Luke was having a blast with M. Before long, they went from splashing in the water to Luke riding on M’s shoulders to standing up (with help). The huge grin never left his face.

“We should head in closer to shore,” M. said. “There’s a shark.”

“Shark?” I yelped.

“Shhhhh,” he gestured, looking at surf classes spread out next to us. “Say mano.”

“Uh, so it’s a little one – a reef shark, right?” I asked helpfully, thinking of the small white-tipped reef shark I’d seen the other day whisking away like a cat.

“No, this is a big old one who gets hungry and comes in about once a month to feed on turtles.” Ah hah. The turtles we’d paddled out to watch yesterday – a few hundred yards away. And there we were, a bunch of haole flailing about on surfboards in murkey water while some cranky, near-sighted shark with low blood sugar was squinting about for a snack.  “Catch the next wave in,” he said, “and we’ll meet over by that rock. The other surfers are safe – we should just be extra careful with your little one.” Our little pupu.

I stopped asking questions. Erik later told me it was a tiger shark, longer than our boards (12+ feet).

End of drama, really – but surfing isn’t so different from trying to balance on an ever-shifting tide of carbs, exercise, moods, hormones, and a million other factors. Leaving the hospital with Luke two years ago felt like trying to surf when we could barely dogpaddle. We kept sucking down saltwater, looking out for lurking low blood sugars and unexpected rocky highs, and falling over and over.

But since then we manage occasionally to stand up and ride, and in those moments even the sharks can’t stop us from having a damn fine time.

Mini Oreo Bumps

When Luke’s BG started diving in the grocery store, we grabbed a bag of mini Oreos and stopped the fall with something more fun than apple juice.

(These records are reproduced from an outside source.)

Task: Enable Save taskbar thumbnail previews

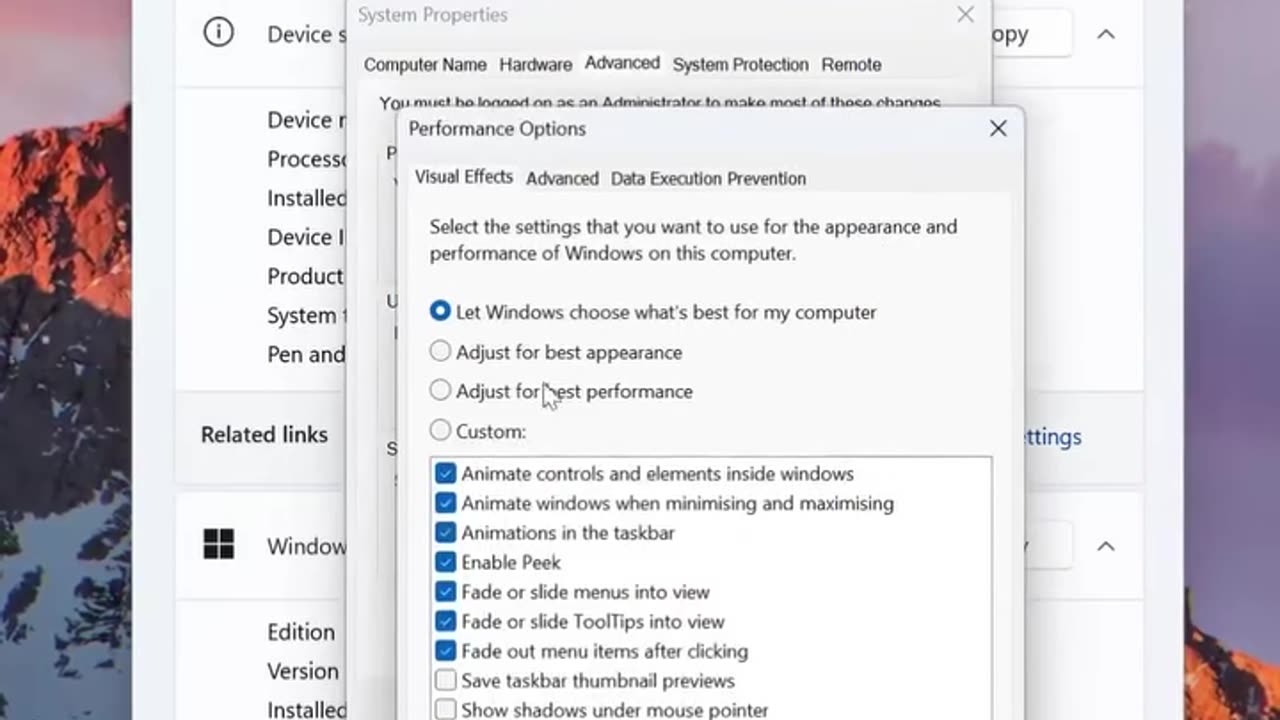Action: pyautogui.click(x=446, y=681)
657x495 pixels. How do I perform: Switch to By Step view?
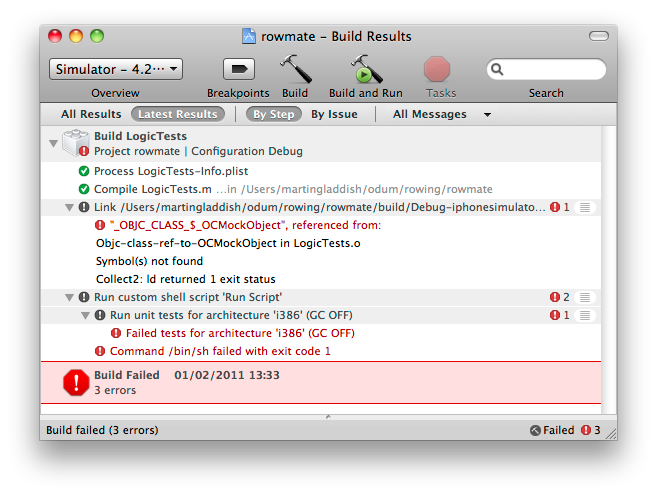pyautogui.click(x=273, y=114)
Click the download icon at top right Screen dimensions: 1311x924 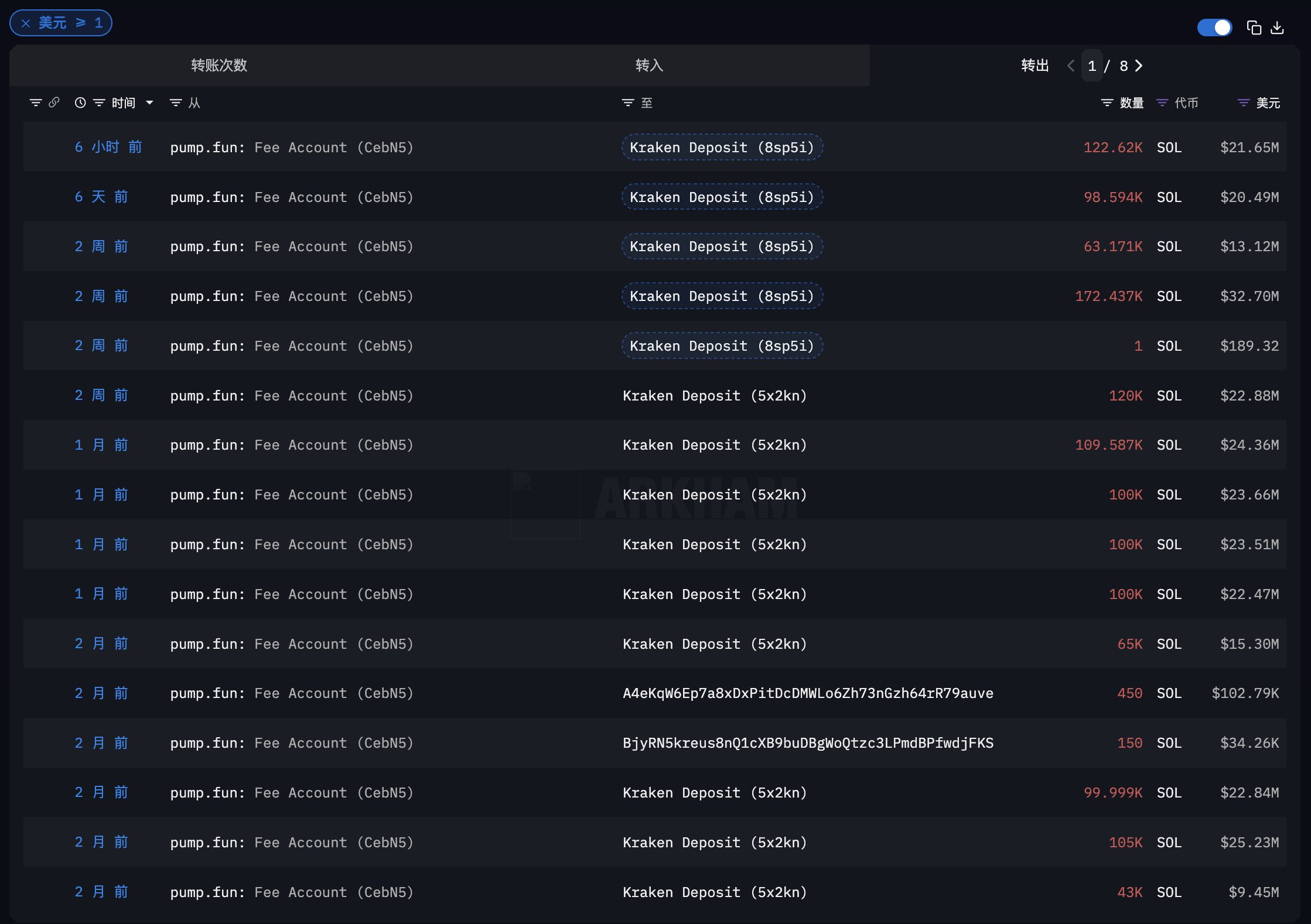1278,28
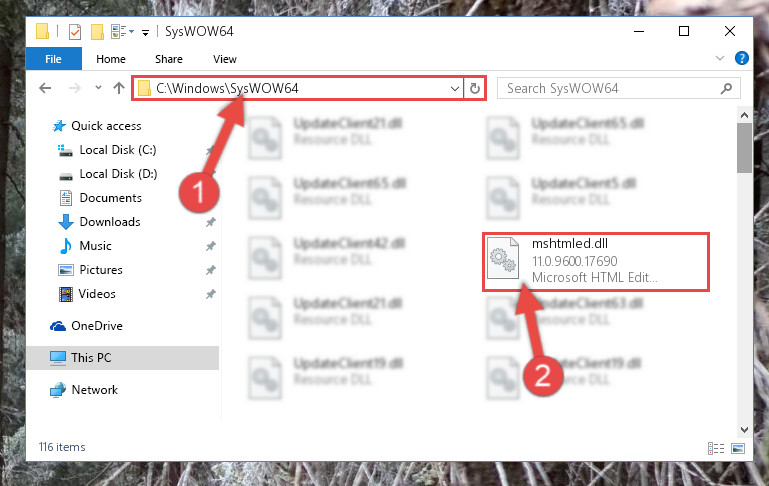The width and height of the screenshot is (769, 486).
Task: Switch to large thumbnails view icon
Action: coord(738,448)
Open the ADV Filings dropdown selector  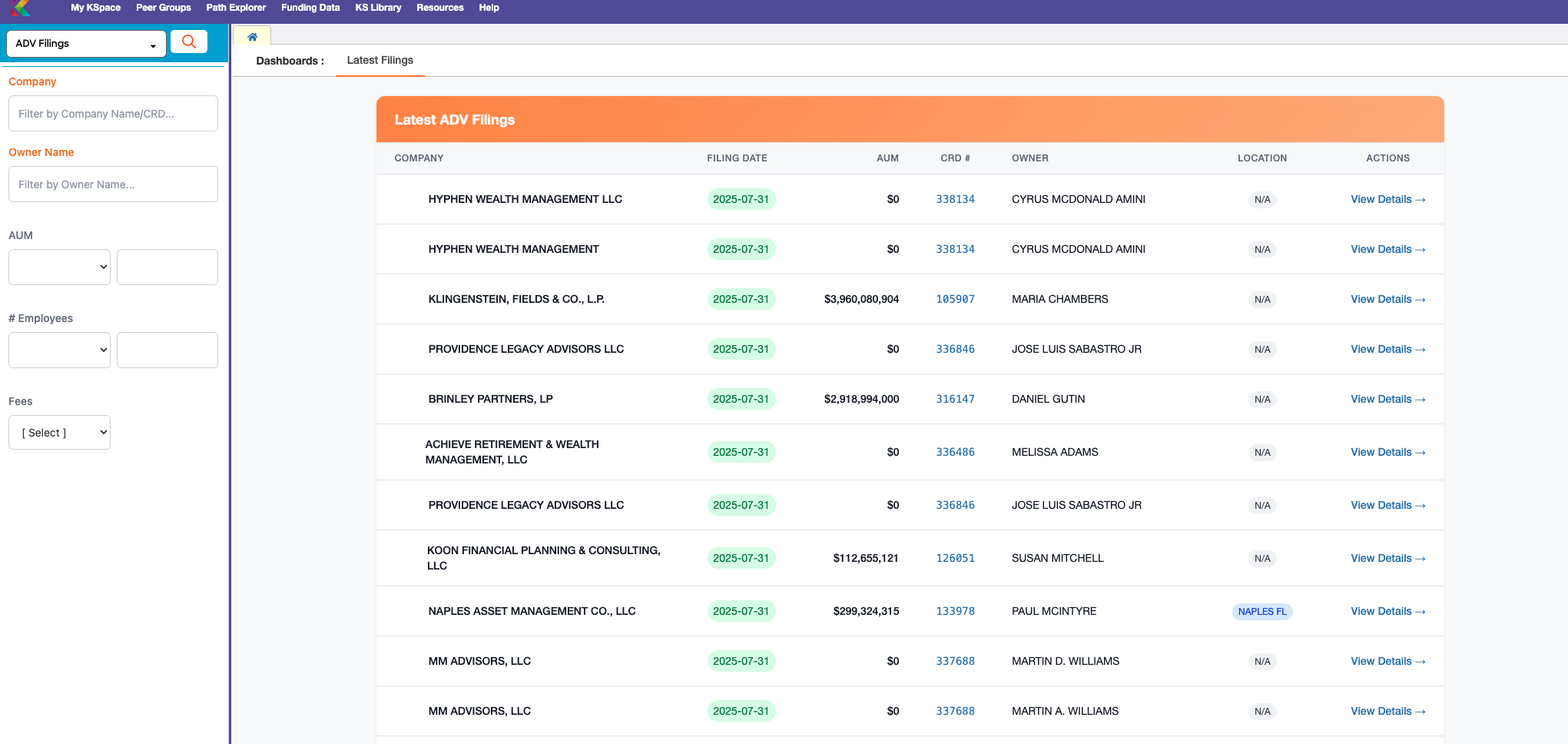(86, 44)
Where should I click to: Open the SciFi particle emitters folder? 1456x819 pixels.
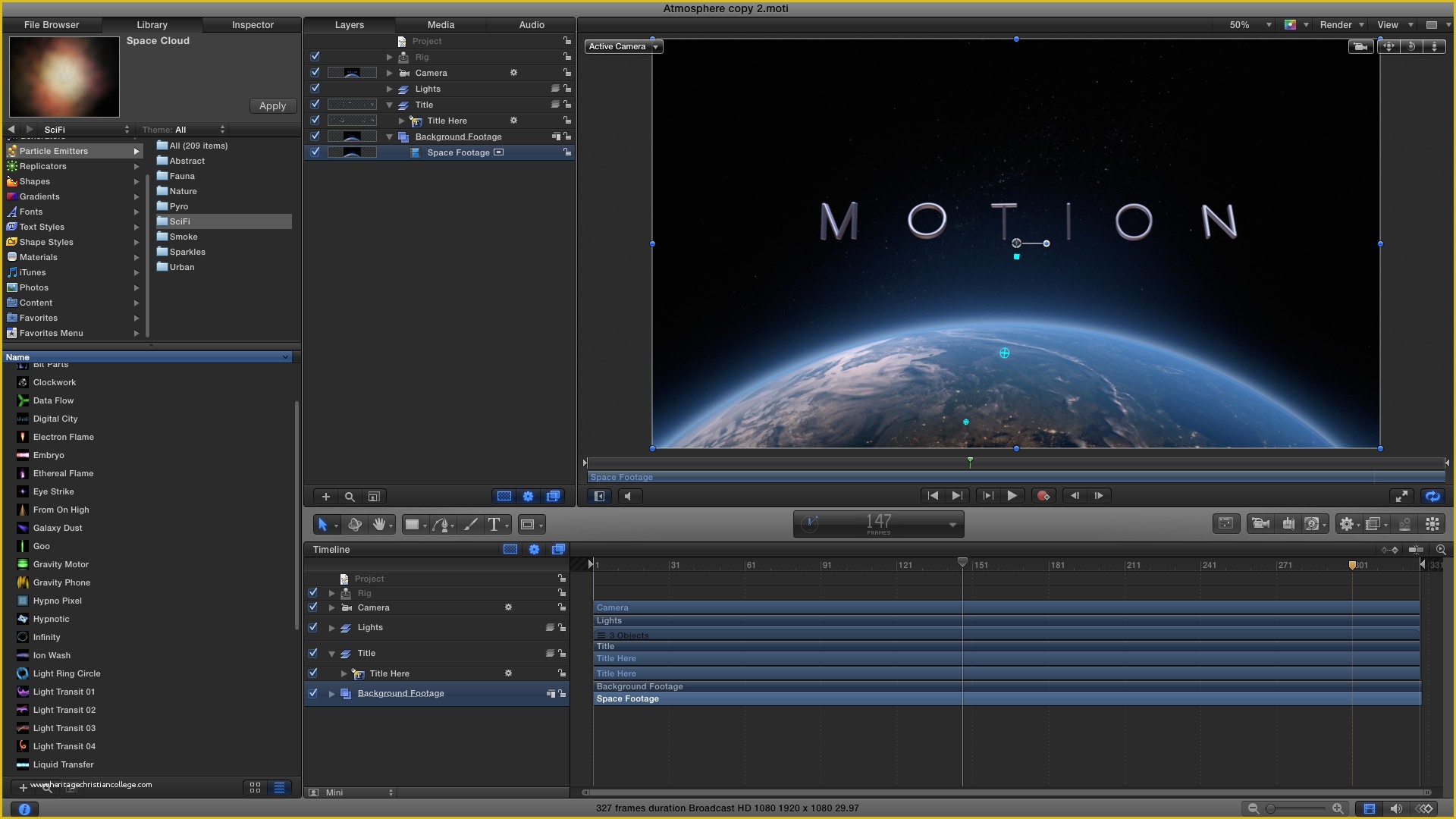(180, 221)
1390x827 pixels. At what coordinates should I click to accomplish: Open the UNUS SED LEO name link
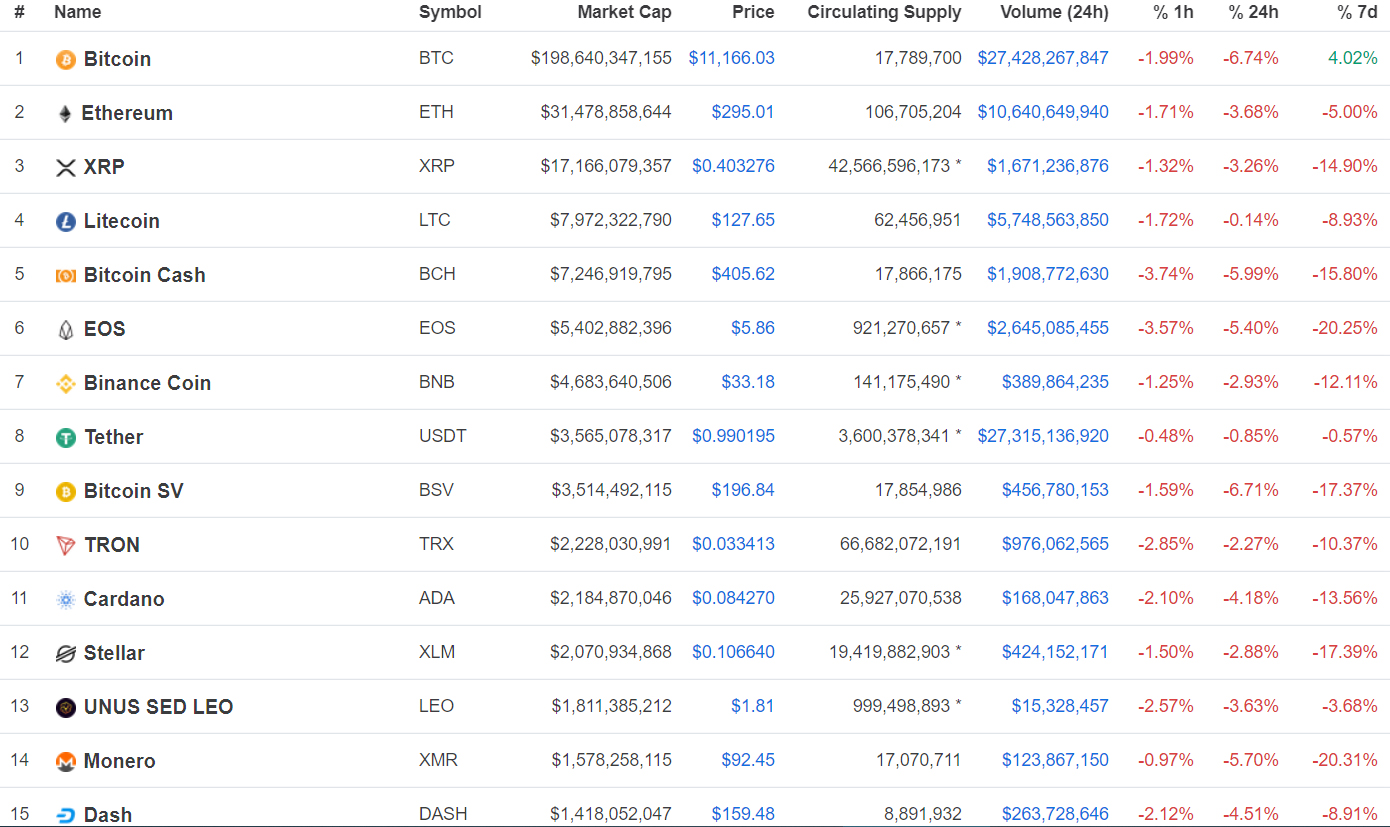[158, 707]
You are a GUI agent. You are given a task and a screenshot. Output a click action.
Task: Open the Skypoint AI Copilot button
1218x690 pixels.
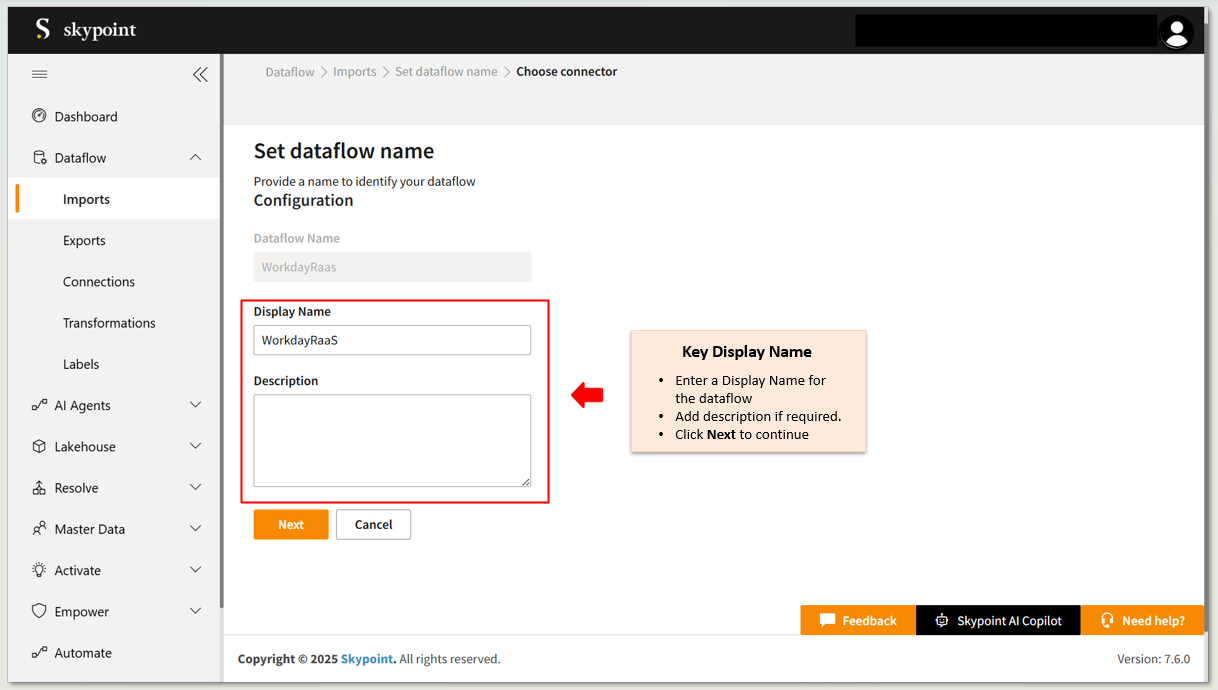[998, 621]
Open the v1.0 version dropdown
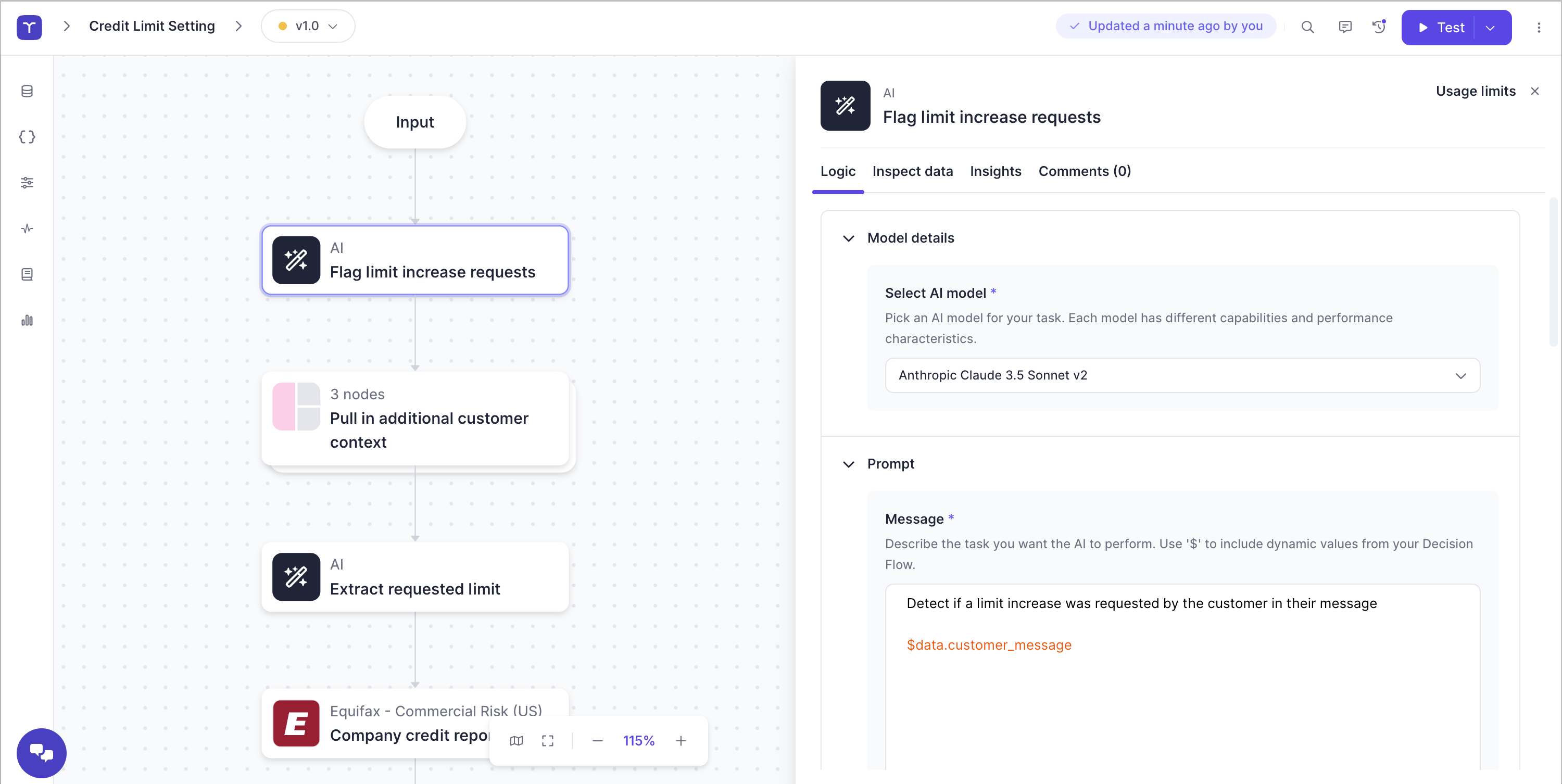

Those 3 cookies (2.5 carbs each) showed up on the Dex like stones skipping across the water – three little blood sugar bumps.

The Dex quickly took a less poetic view of the Oreo bumps –

WTF???

Well, fun while it lasted!

(“Luke, you have chocolate drool on your face,” I said, mopping away while he tried to flirt with girls down the aisle. “Girls like chocolate drool,” he stated, with almost-three-year-old confidence.)